Мне показалось, что Фомич огорчился, услышав такой ответ.
Мысленно я представил, каким путаным будет мое объяснение: телефон необходим, чтобы предупреждать няню, когда я заберу ребенка, потому что жена не может сидеть с ним дома, вернее, не хочет, потому что… Нет ничего труднее оправданий, когда чувствуешь себя правым! И я сказал резко:
— Андрей Фомич, если меня хотят столкнуть с рельсов, сделать это можно проще. Возьмите сводки за первые три квартала. План по небеленой целлюлозе не выполнен — раз, — я принялся загибать пальцы, — древесноволокнистых плит поставили девять миллионов квадратов вместо одиннадцати, — я загнул второй палец, — в варочном цехе частые простои линий — три. Чем не повод? Могу насчитать и еще что-нибудь. Правда, тогда придется задать и другой вопрос: почему это произошло? И с главного инженера, который отвечает за производство, тоже спросится. Ведь мы, словно альпинисты, идущие в одной связке. Потому Черепанов и решил: прижму-ка директора по моральной линии. Дешево и сердито! — Я вспомнил, что на днях слышал эту реплику в магазине, когда покупал вино, такое совпадение меня развеселило, и я закончил уверенным голосом: — Да что там объяснять! Вы лучше меня все понимаете.

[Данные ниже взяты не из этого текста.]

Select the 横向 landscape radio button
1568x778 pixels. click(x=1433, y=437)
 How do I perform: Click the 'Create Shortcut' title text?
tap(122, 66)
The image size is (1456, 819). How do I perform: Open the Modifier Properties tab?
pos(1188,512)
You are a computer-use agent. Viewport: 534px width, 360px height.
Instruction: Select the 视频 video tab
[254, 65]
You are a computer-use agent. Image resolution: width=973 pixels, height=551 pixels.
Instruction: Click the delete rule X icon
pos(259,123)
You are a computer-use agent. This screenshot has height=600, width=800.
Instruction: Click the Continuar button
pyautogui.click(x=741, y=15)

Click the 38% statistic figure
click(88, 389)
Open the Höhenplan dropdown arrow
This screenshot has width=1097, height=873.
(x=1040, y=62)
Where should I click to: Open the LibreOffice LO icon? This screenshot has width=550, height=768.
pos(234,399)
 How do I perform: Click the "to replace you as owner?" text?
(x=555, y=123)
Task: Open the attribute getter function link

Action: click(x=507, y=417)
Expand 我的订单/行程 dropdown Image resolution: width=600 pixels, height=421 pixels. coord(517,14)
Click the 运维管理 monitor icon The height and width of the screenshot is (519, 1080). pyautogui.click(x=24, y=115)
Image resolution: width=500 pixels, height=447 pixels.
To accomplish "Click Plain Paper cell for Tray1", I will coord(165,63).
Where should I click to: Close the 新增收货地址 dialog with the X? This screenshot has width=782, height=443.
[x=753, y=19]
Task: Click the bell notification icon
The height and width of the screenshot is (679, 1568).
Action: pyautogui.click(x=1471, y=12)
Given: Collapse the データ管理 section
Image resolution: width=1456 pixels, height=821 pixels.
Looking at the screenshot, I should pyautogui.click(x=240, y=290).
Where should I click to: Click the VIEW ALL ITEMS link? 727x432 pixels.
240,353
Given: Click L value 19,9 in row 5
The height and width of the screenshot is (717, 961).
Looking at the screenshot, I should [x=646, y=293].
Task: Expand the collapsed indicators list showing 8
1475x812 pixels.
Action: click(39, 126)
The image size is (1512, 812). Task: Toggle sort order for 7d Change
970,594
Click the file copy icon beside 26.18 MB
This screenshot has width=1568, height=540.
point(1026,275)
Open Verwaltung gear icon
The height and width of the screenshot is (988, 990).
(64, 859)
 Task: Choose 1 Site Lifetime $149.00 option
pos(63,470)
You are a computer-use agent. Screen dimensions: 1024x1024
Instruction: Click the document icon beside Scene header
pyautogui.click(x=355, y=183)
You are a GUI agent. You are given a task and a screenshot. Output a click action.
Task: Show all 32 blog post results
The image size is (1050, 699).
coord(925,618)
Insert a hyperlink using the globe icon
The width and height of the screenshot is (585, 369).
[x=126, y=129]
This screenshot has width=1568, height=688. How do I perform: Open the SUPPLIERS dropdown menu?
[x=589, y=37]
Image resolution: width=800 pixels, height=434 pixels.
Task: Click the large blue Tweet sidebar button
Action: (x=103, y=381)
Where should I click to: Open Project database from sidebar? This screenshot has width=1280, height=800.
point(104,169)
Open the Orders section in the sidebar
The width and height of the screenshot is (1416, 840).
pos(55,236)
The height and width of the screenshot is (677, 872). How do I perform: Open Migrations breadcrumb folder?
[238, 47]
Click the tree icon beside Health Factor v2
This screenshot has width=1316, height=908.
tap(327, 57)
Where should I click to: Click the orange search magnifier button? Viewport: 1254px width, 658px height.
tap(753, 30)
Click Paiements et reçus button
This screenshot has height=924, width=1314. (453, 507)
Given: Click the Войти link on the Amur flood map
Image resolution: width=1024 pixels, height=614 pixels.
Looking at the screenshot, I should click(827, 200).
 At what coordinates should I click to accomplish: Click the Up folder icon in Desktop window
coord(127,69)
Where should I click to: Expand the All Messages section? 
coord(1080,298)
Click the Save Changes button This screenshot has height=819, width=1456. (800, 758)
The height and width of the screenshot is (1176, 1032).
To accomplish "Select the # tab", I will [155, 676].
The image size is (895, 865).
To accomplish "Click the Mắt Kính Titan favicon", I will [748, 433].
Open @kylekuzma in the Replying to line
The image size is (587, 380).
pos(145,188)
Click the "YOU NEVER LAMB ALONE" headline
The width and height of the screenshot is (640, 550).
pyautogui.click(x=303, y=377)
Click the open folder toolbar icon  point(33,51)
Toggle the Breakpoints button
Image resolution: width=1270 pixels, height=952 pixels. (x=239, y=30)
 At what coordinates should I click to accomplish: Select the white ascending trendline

Кажется, эти слова произвели на Фомича впечатление. Несколько наставлений он все же прочитал на прощание: о скромности, о пользе личного примера, опять о деловой дружбе директора с главным инженером, и я понял, что дело с докладной запиской Вадима закрыто. А с моим заявлением? Его тоже под сукно? Так сказать, почетная ничья. Хорошо же буду я выглядеть в глазах Фомича — поджал хвост, сделал вид, будто ничего не писал, ни на чем не настаивал.
Колобаев проводил меня до дверей, и здесь я спросил про свое заявление.